● About this exercise: After locating the line that contains "Accept the formula" in the records below, write out exactly that line and each line after it through the one that contains "Open the History", and nothing else.

┏━━

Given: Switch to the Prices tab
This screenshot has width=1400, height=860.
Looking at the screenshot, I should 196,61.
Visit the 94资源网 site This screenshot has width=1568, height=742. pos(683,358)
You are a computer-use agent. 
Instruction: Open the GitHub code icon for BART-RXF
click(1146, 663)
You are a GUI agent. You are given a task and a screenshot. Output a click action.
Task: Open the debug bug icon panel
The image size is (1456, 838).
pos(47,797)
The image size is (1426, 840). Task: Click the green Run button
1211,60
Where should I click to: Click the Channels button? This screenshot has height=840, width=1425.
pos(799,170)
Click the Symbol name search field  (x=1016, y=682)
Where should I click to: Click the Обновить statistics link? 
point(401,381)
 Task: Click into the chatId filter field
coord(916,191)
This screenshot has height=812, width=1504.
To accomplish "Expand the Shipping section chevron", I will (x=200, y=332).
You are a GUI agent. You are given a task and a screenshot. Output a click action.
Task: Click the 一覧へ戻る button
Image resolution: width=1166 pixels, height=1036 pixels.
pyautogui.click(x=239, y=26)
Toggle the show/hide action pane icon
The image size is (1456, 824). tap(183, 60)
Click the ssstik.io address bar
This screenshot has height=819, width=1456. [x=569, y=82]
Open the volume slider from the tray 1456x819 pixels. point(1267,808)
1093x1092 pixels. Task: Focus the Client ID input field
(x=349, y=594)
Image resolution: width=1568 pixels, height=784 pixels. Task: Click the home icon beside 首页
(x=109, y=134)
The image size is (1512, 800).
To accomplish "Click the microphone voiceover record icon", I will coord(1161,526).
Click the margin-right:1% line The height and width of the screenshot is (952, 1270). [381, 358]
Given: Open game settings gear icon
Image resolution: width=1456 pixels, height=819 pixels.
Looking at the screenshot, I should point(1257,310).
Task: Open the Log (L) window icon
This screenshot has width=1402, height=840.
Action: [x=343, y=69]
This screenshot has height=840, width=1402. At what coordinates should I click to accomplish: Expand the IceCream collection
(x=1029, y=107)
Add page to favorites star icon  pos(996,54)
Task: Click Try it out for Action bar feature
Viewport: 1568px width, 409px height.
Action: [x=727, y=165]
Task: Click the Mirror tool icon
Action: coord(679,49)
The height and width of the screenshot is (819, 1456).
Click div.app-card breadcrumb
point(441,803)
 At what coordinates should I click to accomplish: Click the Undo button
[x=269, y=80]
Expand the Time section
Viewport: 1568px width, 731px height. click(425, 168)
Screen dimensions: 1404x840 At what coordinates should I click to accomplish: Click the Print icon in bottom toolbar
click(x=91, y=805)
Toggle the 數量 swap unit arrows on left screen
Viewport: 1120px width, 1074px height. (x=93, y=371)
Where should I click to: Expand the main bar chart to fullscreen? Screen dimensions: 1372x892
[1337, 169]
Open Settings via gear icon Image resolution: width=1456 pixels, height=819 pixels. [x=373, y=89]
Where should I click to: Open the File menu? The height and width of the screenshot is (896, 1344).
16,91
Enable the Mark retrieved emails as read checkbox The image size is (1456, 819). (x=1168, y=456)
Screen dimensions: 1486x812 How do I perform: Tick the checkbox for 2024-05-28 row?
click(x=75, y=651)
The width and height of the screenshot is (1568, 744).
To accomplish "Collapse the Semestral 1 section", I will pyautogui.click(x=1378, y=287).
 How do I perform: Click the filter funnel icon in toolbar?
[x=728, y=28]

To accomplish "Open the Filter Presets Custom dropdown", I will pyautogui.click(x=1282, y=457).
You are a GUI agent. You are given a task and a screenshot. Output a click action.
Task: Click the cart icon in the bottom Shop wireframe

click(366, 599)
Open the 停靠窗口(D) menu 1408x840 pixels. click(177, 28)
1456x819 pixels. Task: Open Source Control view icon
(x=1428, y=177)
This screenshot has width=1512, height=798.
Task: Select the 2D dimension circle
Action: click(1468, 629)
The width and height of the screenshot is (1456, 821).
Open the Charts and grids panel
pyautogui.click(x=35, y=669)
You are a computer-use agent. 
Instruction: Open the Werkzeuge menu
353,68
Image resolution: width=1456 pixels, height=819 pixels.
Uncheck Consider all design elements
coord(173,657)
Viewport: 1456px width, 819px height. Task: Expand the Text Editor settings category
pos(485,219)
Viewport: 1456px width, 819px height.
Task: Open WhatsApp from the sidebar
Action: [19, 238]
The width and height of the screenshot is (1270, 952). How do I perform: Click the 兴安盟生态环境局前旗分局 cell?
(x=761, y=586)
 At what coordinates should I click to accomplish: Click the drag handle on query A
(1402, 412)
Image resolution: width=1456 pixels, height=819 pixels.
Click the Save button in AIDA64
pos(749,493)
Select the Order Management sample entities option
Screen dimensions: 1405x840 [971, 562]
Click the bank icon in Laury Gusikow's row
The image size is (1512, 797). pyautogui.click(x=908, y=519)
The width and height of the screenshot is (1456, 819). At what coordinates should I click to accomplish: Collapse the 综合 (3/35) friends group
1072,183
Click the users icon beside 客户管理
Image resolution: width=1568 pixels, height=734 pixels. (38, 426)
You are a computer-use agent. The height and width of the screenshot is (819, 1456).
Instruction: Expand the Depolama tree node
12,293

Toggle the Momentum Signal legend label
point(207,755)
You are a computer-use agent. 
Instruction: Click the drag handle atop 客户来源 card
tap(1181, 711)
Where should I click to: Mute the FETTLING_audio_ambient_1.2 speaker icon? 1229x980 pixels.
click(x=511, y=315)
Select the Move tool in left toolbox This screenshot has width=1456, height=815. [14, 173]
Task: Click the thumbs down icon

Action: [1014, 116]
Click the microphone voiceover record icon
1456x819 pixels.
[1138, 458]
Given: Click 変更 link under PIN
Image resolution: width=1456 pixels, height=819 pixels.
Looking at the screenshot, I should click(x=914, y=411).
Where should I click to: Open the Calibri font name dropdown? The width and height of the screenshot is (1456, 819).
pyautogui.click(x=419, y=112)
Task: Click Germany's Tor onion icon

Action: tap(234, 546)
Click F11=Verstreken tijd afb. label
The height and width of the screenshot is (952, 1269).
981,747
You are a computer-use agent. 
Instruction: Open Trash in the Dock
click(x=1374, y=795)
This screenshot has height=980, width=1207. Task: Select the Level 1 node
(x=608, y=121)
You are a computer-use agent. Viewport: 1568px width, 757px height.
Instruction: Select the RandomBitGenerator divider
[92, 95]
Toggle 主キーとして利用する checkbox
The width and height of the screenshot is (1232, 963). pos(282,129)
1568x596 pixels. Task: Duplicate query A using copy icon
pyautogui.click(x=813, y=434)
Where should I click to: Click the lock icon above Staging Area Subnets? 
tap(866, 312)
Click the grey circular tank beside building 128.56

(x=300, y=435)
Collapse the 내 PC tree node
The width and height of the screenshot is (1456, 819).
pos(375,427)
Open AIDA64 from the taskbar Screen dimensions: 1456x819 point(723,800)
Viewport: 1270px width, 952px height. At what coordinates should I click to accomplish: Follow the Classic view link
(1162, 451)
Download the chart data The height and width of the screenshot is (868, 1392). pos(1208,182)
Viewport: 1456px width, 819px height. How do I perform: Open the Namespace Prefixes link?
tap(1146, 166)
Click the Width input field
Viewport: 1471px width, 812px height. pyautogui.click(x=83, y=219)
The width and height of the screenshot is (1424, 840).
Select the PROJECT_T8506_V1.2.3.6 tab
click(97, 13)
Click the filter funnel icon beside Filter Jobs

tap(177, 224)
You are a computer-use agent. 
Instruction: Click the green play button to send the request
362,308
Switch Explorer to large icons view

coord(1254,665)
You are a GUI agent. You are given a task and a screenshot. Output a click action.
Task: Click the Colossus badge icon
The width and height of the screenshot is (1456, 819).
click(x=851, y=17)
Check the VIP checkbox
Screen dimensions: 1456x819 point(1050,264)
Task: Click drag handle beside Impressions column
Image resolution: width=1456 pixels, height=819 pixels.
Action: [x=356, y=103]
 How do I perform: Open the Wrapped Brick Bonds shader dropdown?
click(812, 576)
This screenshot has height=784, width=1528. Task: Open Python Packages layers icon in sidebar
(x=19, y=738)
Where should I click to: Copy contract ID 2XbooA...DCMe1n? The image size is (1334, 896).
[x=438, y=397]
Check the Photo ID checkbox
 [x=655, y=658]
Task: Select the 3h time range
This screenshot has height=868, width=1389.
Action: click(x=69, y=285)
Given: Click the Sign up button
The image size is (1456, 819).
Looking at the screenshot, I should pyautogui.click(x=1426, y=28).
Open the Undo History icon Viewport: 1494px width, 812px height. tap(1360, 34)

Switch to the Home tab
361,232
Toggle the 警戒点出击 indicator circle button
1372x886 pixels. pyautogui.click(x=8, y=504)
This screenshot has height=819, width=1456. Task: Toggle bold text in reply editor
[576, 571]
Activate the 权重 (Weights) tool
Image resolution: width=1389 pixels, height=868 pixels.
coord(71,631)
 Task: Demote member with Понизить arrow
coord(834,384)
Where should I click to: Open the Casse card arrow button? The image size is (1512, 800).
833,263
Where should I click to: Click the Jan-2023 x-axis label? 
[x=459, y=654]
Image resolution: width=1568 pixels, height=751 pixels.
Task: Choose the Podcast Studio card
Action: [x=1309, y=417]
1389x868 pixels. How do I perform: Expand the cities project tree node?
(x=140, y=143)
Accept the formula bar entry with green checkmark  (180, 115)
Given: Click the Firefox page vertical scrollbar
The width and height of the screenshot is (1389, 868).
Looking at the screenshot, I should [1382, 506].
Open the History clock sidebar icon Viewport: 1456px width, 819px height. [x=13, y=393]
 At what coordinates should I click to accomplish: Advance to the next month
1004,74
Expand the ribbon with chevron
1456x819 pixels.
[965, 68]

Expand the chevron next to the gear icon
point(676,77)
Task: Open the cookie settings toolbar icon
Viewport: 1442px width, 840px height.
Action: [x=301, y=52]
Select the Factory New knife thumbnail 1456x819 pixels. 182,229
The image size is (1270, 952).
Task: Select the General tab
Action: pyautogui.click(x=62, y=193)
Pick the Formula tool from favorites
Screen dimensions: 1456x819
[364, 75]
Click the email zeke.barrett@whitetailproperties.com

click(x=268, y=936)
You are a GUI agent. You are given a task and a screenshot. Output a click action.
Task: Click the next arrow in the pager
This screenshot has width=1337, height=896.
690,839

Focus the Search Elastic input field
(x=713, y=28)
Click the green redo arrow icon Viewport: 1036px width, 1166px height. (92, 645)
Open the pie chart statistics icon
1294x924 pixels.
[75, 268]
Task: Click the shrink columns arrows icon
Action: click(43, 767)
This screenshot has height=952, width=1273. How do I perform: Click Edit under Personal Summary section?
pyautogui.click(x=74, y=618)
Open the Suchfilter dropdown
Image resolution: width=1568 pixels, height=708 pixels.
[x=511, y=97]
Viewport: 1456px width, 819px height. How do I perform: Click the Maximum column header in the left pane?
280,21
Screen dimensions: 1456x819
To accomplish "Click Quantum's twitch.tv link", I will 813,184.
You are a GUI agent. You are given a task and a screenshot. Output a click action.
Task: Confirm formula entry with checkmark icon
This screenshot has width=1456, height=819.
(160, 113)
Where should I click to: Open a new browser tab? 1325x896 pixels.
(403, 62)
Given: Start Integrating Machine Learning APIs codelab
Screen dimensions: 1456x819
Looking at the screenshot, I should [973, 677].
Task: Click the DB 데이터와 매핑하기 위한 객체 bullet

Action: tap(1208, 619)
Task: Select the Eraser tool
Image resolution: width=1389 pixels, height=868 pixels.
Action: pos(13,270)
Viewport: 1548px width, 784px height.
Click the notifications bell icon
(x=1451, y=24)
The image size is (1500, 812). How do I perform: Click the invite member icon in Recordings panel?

┗━━

● Answer to the exercise:
Accept the formula bar entry with green checkmark  (180, 115)
Given: Click the Firefox page vertical scrollbar
The width and height of the screenshot is (1389, 868).
Looking at the screenshot, I should [1382, 506].
Open the History clock sidebar icon Viewport: 1456px width, 819px height. [x=13, y=393]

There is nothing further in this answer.